The C:\WINDOWS\system32\svchost.exe files are ok, but they may be the services running overloaded in your system. Lets try and clear some processor time and get some health and speed back first. Then we'll look at the specifics of the bugs, and get you to update Hijack to the current version...run spybot etc.. first, could you close all browser windows ! and have HijackThis fix these items: R0 - HKLM\Software\Microsoft\Internet Explorer\Search,CustomizeSearch = R0 - HKLM\Software\Microsoft\Internet Explorer\Search,SearchAssistant = http://www.seekseek.com/quicksearch.asp?session=A78790FA-371E-4567-B4D0-277850268E82&version_id=18 R3 - Default URLSearchHook is missing O4 - HKLM\..\Run: [IgfxTray] C:\WINDOWS\System32\igfxtray.exe O4 - HKLM\..\Run: [HotKeysCmds] C:\WINDOWS\System32\hkcmd.exe O4 - HKLM\..\Run: [WinEssential] C:\WINDOWS\System32\Keyhost.exe O16 - DPF: {A16E6189-A1DD-4696-9806-0324C145D794} (KeyActivex Control) - http://www.jraun.com/activex/src/KeyActivex.ocx Reboot into safe mode; and delete C:\WINDOWS\System32\Keyhost.exe If your system has improved >>> DO this bit. download Spybot Search and Destroy http://www.safer-networking.org *check for updates*; and then scan, and fix all RED items that Spybot finds.

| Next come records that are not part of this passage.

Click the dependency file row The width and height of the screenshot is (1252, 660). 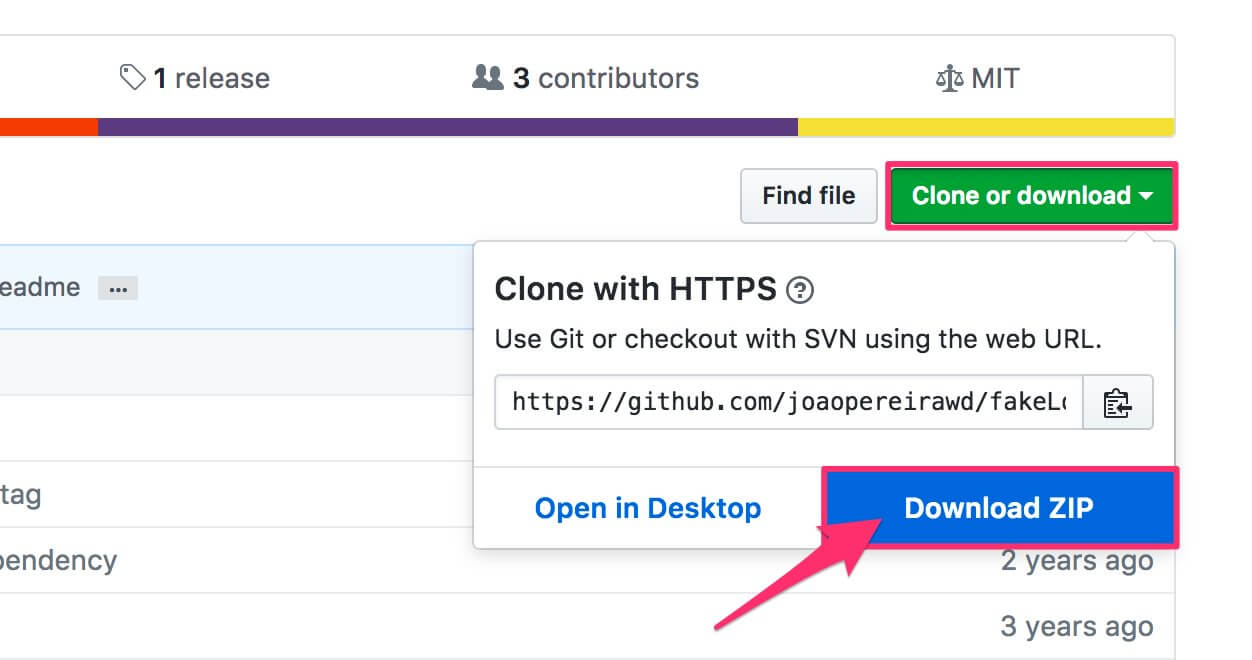[x=60, y=561]
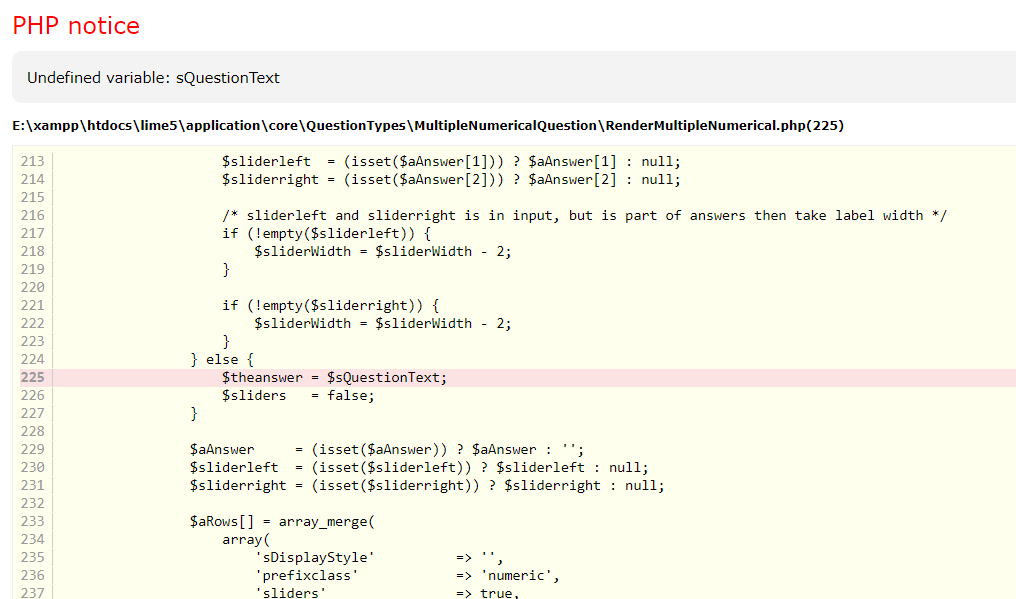Click the red PHP notice heading
1016x599 pixels.
76,26
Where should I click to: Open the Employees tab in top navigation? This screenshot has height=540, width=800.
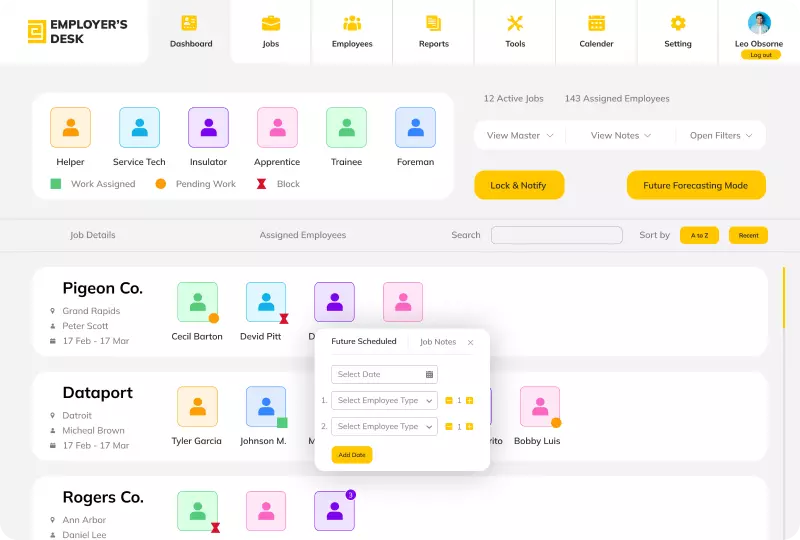pos(352,31)
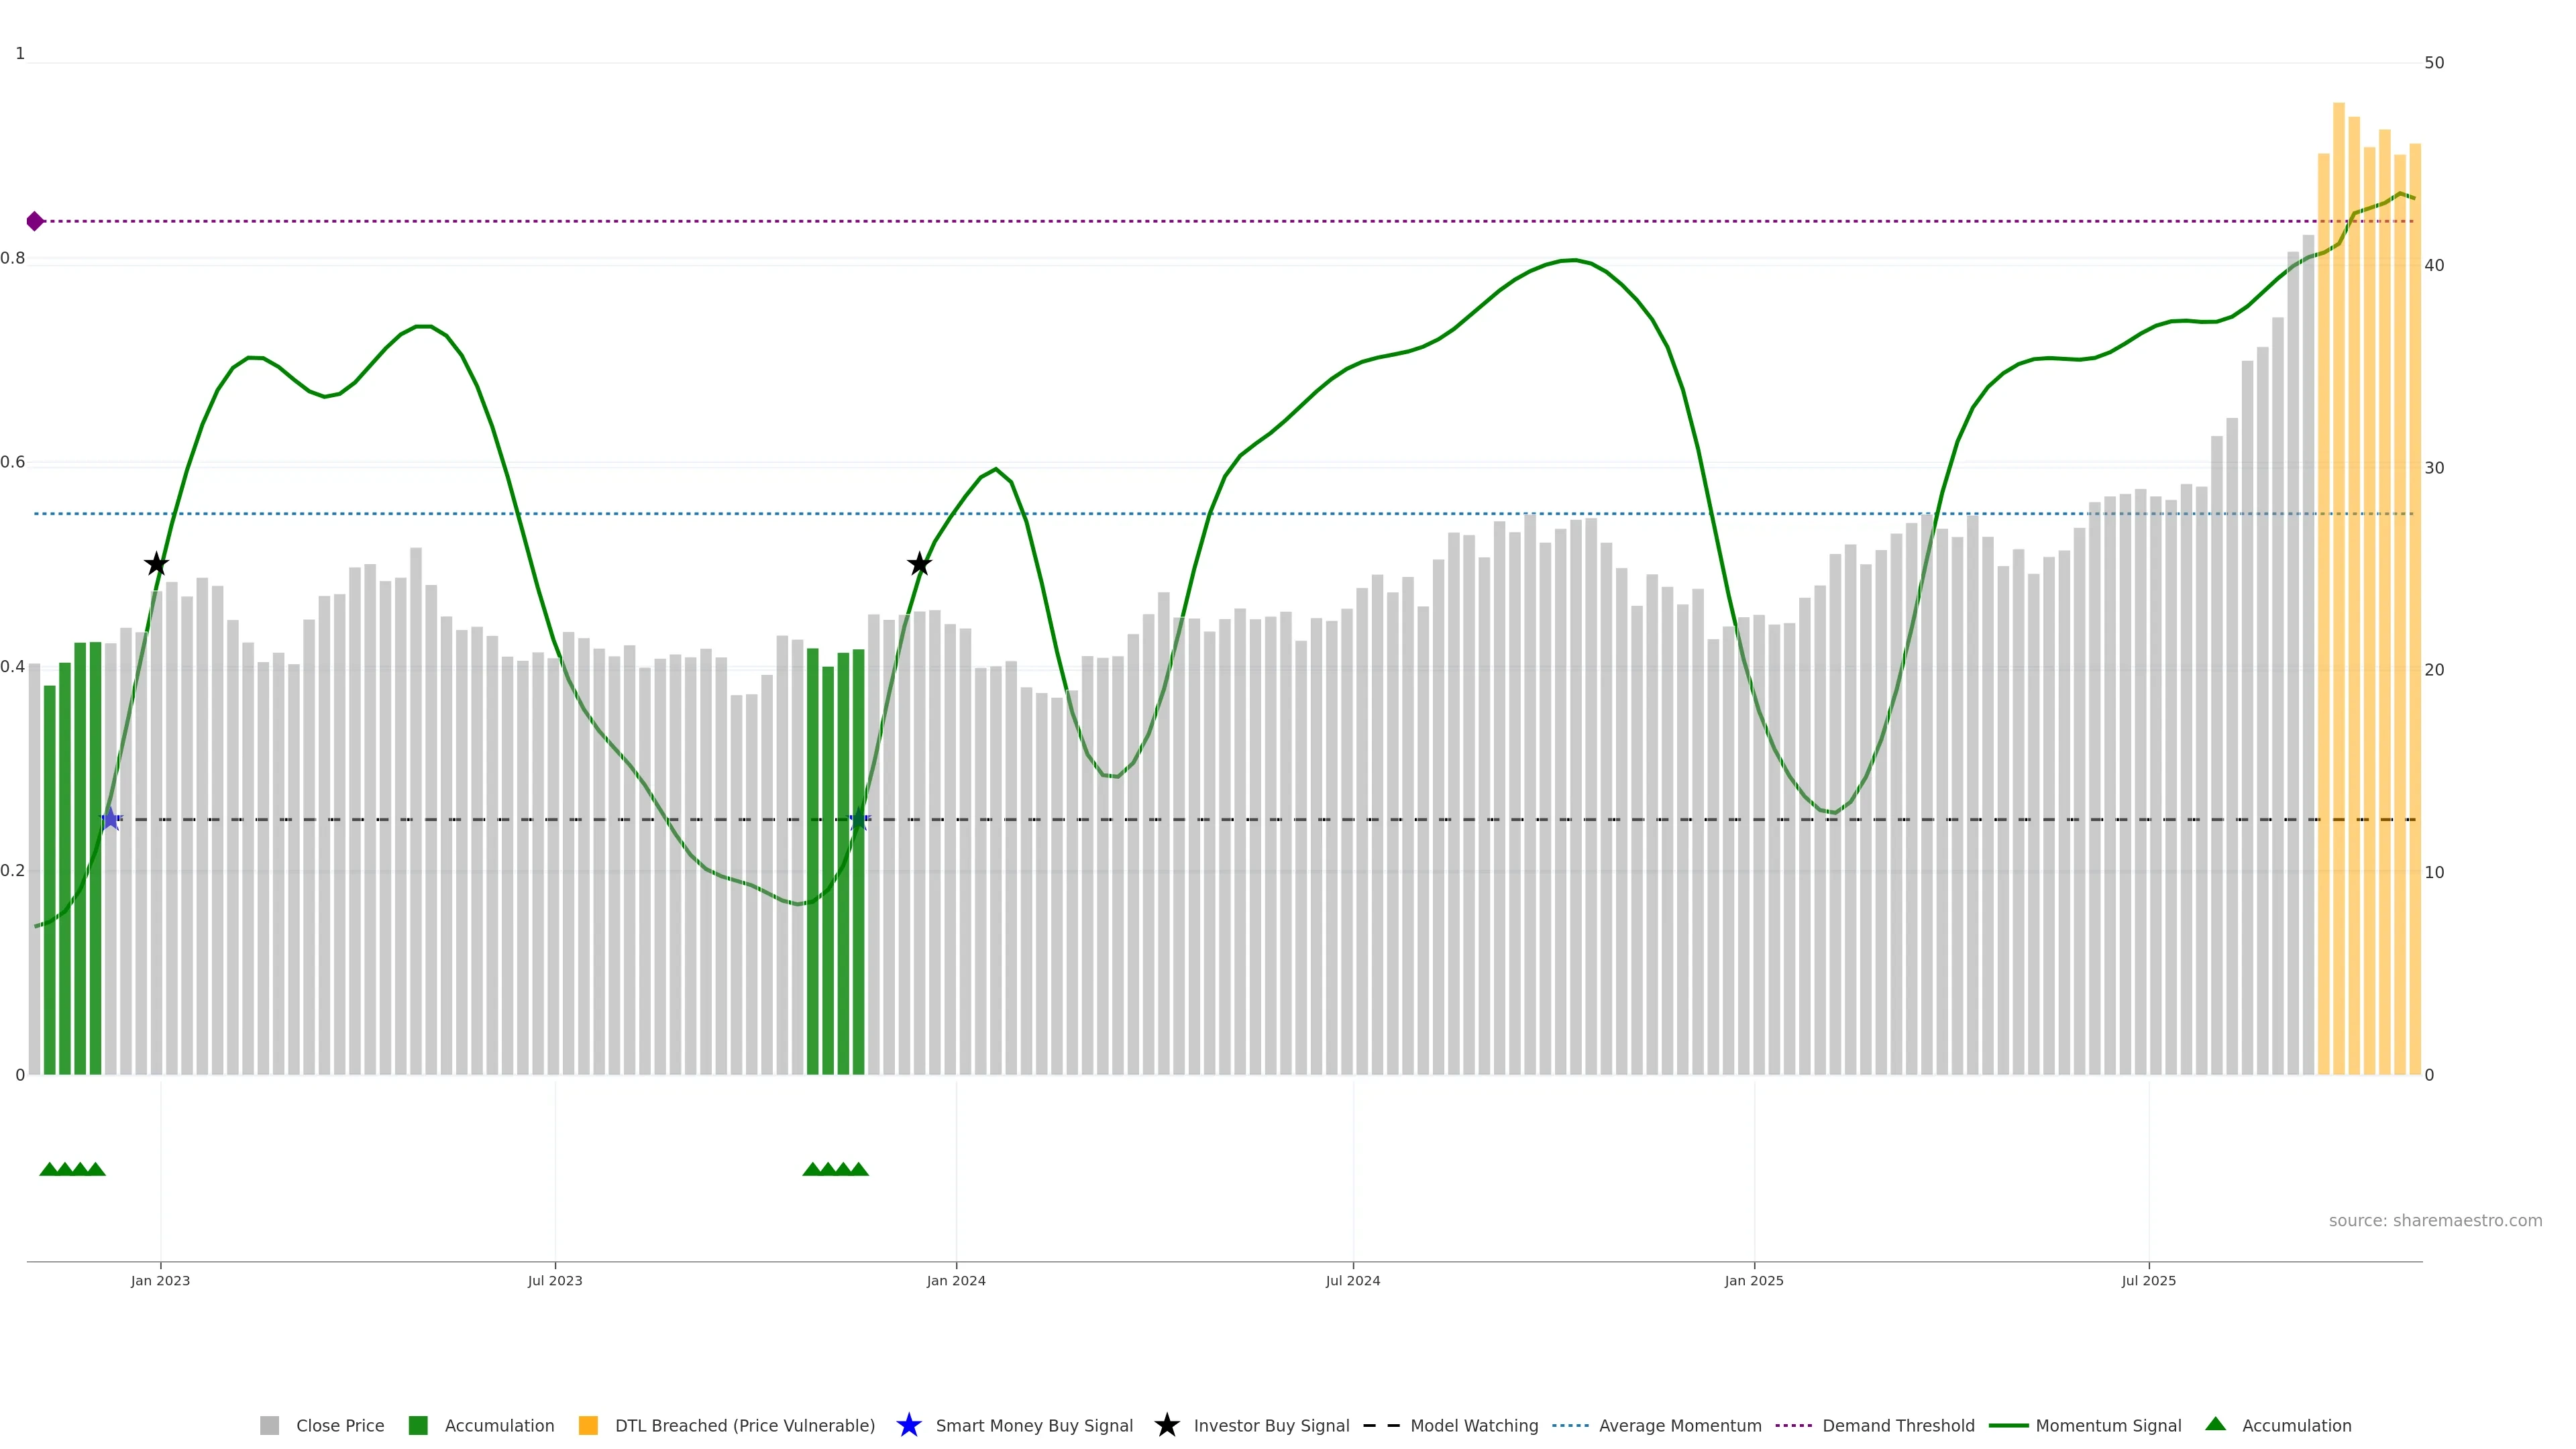Click the blue star legend icon
The height and width of the screenshot is (1449, 2576).
point(908,1425)
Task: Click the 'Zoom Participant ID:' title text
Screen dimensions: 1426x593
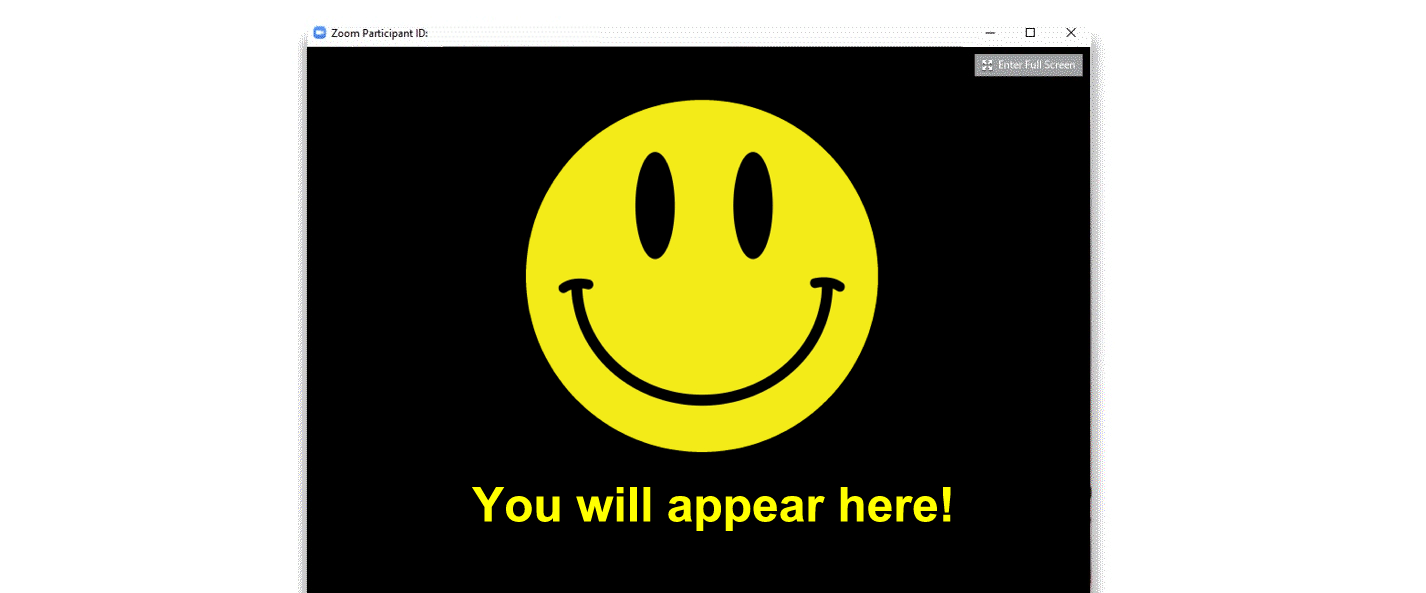Action: pos(380,33)
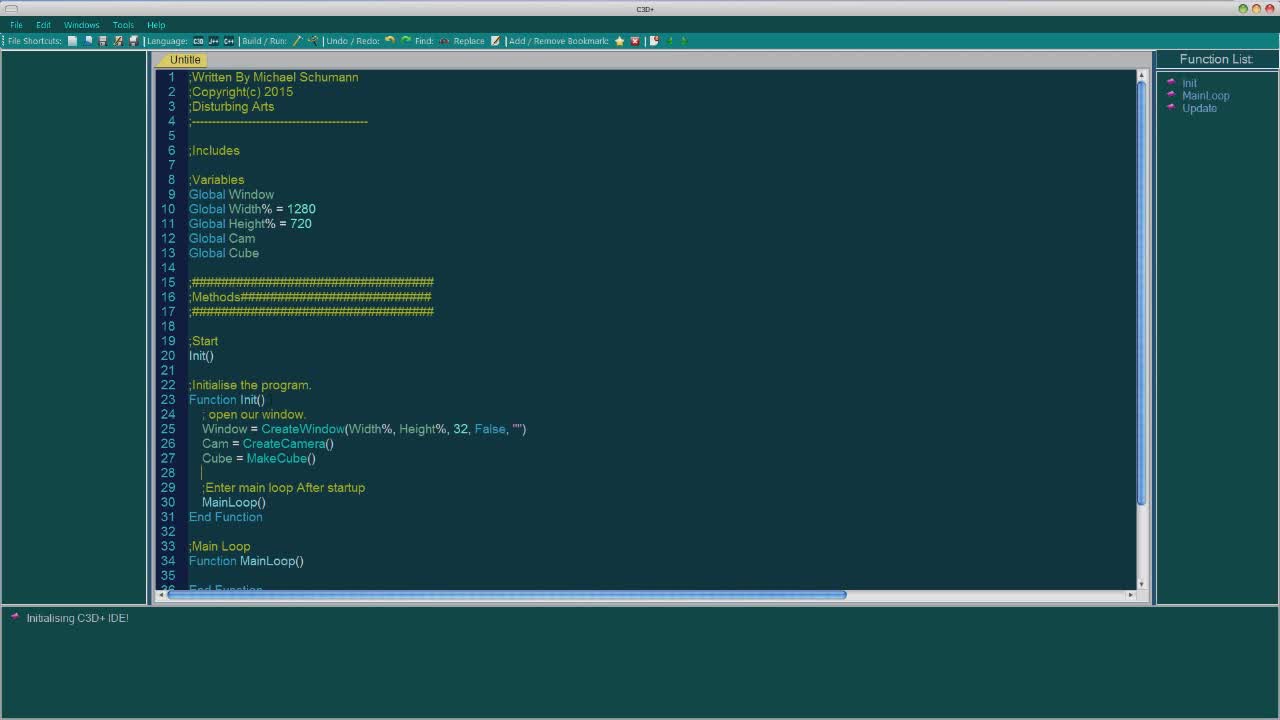
Task: Select the Untitle document tab
Action: coord(185,59)
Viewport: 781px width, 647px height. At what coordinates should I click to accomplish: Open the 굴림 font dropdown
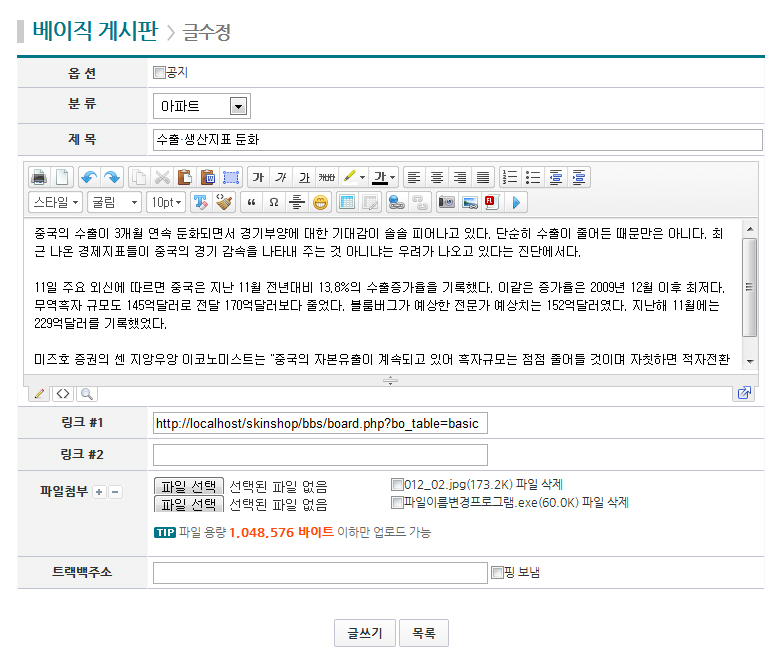pos(114,202)
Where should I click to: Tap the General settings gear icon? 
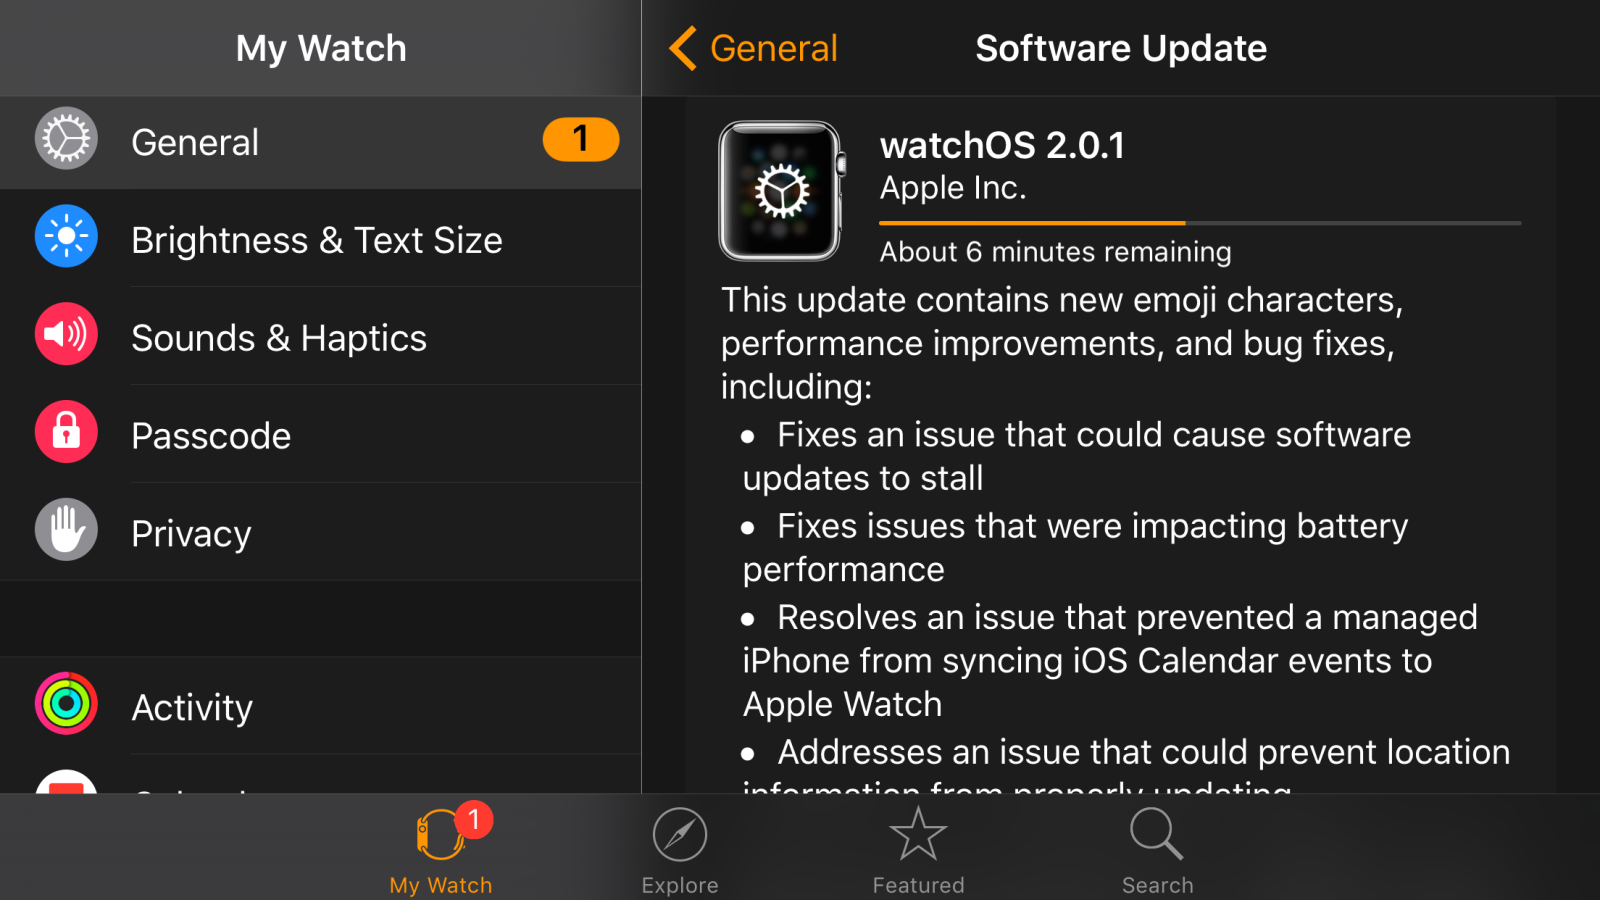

Reboot when done. and run the new updated Hijackthis and we’ll move into part 2 If no improvement, simply run the new updated Hijackthis and we’ll move into part 2

Do you really have 3 anti virus programs running??? c:\PROGRA~1\mcafee.com\vso\mcvsrte.exe C:\PROGRA~1\CA\ETRUST~1\ETRUST~1\VetTray.exe C:\Program Files\Anti-Trojan-55\Anti-Trojan.exe Could there be a bit of hashing going on there? Try removing the ones you don't update. Or at least try to disable them and see if there's an improvement.